Top of STUDY TEXT
Description
Product Introduction
The Mark VIe system bus works great up to 100 meters. Then the signal starts to degrade—the eye pattern closes, CRC errors creep in, and your remote I/O racks start dropping off. You could switch to fiber, but that means media converters and a different set of headaches. The GE IS200ISBEH1A gives you a third option: a bus repeater that cleans up the signal and stretches the copper run to 400 meters. It’s a simple module—two ports, one input and one output—but it’s the difference between a working remote rack and a troubleshooting nightmare.
The “ISBE” designation tells you this is a bus extension module—a repeater, not a bridge or an adapter. It takes the incoming 100 Mbps signal, regenerates it (cleans up the timing and voltage levels), and sends it back out. You can daisy-chain up to three repeaters to reach 400 meters total, though the propagation delay adds up—2 ms per hop. It’s a niche solution, but when you need to put a remote rack at 250 meters and fiber isn’t practical, this module saves the day.
Bottom of STUDY TEXT
*PROBLEM 1*. Render the records as a JSON list of strings, one string per line and no strings for blank lines. Include everything from the line containing "on message-meta: 1:24" down to the end of the records.
Top of PROVIDED RECORDS
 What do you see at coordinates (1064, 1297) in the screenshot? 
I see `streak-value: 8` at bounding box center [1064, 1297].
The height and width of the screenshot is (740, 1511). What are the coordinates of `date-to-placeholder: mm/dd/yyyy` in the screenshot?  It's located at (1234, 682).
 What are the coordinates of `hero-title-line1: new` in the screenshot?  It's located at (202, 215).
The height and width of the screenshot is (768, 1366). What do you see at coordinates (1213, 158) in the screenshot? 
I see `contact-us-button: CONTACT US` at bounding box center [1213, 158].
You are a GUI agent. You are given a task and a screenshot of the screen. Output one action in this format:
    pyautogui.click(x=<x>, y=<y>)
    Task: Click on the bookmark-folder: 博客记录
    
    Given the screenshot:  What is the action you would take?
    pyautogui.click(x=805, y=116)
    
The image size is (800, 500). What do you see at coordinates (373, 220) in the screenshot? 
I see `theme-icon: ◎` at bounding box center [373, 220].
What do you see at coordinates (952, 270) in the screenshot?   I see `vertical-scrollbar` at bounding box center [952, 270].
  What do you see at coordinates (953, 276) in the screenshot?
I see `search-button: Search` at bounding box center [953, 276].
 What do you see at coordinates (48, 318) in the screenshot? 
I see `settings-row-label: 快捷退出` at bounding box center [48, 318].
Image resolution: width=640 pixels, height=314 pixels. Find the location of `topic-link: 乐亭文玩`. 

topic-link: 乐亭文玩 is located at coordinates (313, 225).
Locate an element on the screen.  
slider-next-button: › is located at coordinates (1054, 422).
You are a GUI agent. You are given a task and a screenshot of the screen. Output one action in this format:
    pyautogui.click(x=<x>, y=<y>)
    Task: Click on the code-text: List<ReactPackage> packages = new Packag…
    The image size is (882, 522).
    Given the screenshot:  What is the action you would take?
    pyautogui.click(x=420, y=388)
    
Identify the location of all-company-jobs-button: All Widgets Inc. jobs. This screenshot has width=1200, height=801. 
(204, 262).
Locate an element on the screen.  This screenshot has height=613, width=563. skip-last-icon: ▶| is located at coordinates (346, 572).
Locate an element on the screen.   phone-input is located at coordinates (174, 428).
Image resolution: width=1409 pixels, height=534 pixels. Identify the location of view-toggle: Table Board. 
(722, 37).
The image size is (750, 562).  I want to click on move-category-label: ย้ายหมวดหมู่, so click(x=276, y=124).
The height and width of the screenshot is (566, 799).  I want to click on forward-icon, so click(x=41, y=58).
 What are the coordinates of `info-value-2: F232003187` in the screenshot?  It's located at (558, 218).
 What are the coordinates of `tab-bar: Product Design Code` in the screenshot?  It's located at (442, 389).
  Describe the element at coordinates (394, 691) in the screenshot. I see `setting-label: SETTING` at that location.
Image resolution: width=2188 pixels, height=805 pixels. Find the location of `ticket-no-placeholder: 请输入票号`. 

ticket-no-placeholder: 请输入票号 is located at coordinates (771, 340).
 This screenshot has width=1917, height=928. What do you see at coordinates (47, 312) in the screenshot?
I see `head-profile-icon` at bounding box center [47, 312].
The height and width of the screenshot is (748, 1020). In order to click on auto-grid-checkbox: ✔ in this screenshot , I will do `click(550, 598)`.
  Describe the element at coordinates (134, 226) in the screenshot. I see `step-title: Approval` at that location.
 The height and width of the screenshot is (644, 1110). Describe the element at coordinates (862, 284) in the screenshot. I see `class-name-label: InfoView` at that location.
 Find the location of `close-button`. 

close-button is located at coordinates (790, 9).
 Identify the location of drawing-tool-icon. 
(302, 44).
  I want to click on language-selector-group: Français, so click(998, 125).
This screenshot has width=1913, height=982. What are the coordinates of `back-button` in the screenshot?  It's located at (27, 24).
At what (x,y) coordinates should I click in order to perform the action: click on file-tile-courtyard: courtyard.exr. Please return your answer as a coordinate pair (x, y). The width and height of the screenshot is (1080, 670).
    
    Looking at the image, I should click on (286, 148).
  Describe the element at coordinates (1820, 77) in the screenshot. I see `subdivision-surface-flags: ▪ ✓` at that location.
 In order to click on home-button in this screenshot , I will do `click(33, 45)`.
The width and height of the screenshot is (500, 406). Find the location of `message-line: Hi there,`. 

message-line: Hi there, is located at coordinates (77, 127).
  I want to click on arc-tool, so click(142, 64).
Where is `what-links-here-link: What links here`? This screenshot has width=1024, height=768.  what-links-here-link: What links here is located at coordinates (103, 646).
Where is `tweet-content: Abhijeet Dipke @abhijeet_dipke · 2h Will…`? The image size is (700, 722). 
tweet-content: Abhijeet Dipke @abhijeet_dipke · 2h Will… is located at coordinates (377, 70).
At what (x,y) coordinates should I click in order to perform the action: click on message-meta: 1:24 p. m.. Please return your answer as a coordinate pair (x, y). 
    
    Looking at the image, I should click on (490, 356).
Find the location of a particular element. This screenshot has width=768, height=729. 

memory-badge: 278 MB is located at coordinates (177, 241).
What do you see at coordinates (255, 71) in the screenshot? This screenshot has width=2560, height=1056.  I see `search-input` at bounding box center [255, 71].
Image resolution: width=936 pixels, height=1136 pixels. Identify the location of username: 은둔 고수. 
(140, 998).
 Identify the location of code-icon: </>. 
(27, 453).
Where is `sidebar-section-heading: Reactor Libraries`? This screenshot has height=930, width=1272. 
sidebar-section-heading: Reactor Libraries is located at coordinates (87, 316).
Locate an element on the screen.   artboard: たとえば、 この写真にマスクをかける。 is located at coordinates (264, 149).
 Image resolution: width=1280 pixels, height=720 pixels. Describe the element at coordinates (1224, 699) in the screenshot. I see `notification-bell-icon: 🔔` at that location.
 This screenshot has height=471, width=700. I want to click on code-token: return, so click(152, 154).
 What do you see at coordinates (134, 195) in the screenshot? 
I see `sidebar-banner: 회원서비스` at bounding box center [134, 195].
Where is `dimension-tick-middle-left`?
Bottom of PROVIDED RECORDS
*PROBLEM 2*.
Answer these questions about the repeater description:
(a) Up to what distance does the Mark VIe system bus work well before its signal starts to degrade?
(b) To what length does the IS200ISBEH1A stretch the copper run?
(c) How much propagation delay does each hop add when repeaters are daisy-chained?

*OUTPUT 1*.
[
  "At what (x,y) coordinates should I click in order to perform the action: click on message-meta: 1:24 p. m.. Please return your answer as a coordinate pair (x, y). ",
  "    Looking at the image, I should click on (490, 356).",
  "Find the location of a particular element. This screenshot has width=768, height=729. ",
  "memory-badge: 278 MB is located at coordinates (177, 241).",
  "What do you see at coordinates (255, 71) in the screenshot? This screenshot has width=2560, height=1056.  I see `search-input` at bounding box center [255, 71].",
  "Image resolution: width=936 pixels, height=1136 pixels. Identify the location of username: 은둔 고수. ",
  "(140, 998).",
  " Identify the location of code-icon: </>. ",
  "(27, 453).",
  "Where is `sidebar-section-heading: Reactor Libraries`? This screenshot has height=930, width=1272. ",
  "sidebar-section-heading: Reactor Libraries is located at coordinates (87, 316).",
  "Locate an element on the screen.   artboard: たとえば、 この写真にマスクをかける。 is located at coordinates (264, 149).",
  " Image resolution: width=1280 pixels, height=720 pixels. Describe the element at coordinates (1224, 699) in the screenshot. I see `notification-bell-icon: 🔔` at that location.",
  " This screenshot has height=471, width=700. I want to click on code-token: return, so click(152, 154).",
  " What do you see at coordinates (134, 195) in the screenshot? ",
  "I see `sidebar-banner: 회원서비스` at bounding box center [134, 195].",
  "Where is `dimension-tick-middle-left`?"
]

*OUTPUT 2*.
(a) 100 meters
(b) 400 meters
(c) 2 ms